Ann Arbor (Informed Comment) – Iran’s foreign minister, attending the Shanghai Cooperation Organization (SCO) conference in Samarkand, Uzbekistan, has signed key membership papers to formalize its entry into the Eurasian security body led by China and Russia.
Although Iran is now considered by the US State Department to be in what it calls the “Middle East,” in the nineteenth century the French diplomat and scientific racist Comte Arthur de Gobineau wrote of his tenure as ambassador in Tehran as “Three Years in Central Asia.” Iran has always been a frontier between the countries of West Asia and those of South and East Asia. Now that a bloc of Arab states led by Saudi Arabia is openly or tacitly allying with Israel against the Islamic Republic, the ayatollahs are looking east for their trade and diplomatic alliances. We might compare Iran’s demarche toward China and Eurasia to the way late nineteenth century Germany put some of its energy into developing its interests in eastern Europe, a policy journalists referred to as drang nach Osten, the “drive to the east.”
The Shanghai Cooperation Organization contains eight states — The People’s Republic of China, Russia, Kazakhstan, Kyrgyzstan, Tajikistan, Uzbekistan, India and Pakistan. Iran has now initiated steps to gain full membership, which should be acknowledged before too long. Aside from the two South Asian countries, the SCO increasingly resembles the Mongol khanates of the medieval period in its geographical scope. In the 1200s into the 1300s, the Mongols had China, Iran and the Central Asian lands, and subjected the Muscovy state to themselves as vassals.
In the present, both Iran and Russia are under severe financial sanctions imposed by the United States and its European allies, and China has been threatened with sanctions, as well, for declining to cut off those two countries. While the SCO members do hold joint military exercises, they are not really allies in the sense of being pledged to come to each other’s aid if attacked. The SCO is thus no NATO. It is not universally anti-American, either. Pakistan has long been an ally of the United States, and India’s relations with Washington have been warming. Most of the Central Asian “stans” have good or at least correct relations with the US, as well. The Russia-China-Iran bloc within the Shanghai Cooperation Council, however, is emerging as challengers to US attempts to achieve hegemony.
Foreign Minister Hossein Amir-Abdollahian tweeted,
“Tonight, in the historical city of Samarkand, I signed the memorandum of commitment for the permanent membership of the Islamic Republic of Iran in the Shanghai Cooperation Organization with the Secretary General. Now we have entered a new stage of various economic, commercial, transit, energy, etc. cooperation. The secretary general of the organization congratulated Iran on its permanent accession and the signing of the document and called it an important development.”

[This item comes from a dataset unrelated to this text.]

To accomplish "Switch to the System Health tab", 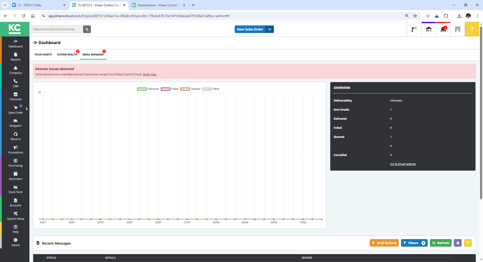I will [67, 54].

The Secretary-General of the SCO is Zhang Ming, whom BBC Monitoring describes as a career Chinese diplomat who took over the reins of the body in January of this year. He had earlier been the Chinese ambassador to the European Union. An Arabist, he also served in Yemen, Oman and Israel. Since Amir-Abdollahian speaks fluent Arabic, it is possible that the two communicated in that language.
Foreign Ministry spokesman Naser Kanani remarked on Twitter, “The visit of the President to Uzbekistan at the invitation of his Uzbek counterpart for an official bilateral meeting and participation in the Shanghai Cooperation Organization summit — and the signing of the memorandum of commitment of Iran’s permanent membership — is another important and lasting development in strengthening the neighborhood policy, convergence and regional integration, and the deepening of of multilateral relations.
BBC Monitoring reports that Russia state television gave a lot of airtime to the Shanghai Cooperation Organization meeting in Uzbekistan. Anchors praised Iran’s accession to the body, and positioned it as a coalition of states for whom the United States is an “existential threat.” As noted above, this assertion is incorrect, since neither India and Pakistan nor most of the Central Asian countries view the U.S. in that light. Russian television personalities also expressed gratitude to Iran for shipping drones to Russia for use in the Ukraine War.
Russian President Vladimir Putin met with Iranian President Ibrahim Raisi on the sidelines of the summit. Raisi in his remarks underlined that Iran’s relations with Russia are “strategic,” adding, “Iran’s will is to develop strategic relations with Russia in all political, economic, commercial, air and space fields,” according to the Fars News Agency. Raisi slammed what he called America’s expansionism.
Courtesy Fars News Agency
Raisi said, “The Islamic Republic of Iran does not in any way accept the sanctions against Russia and we do not recognize these sanctions. We will develop and strengthen our commercial and economic relations with Russia. Connecting the countries sanctioned by the US with each other can solve many problems and make them even stronger day by day.”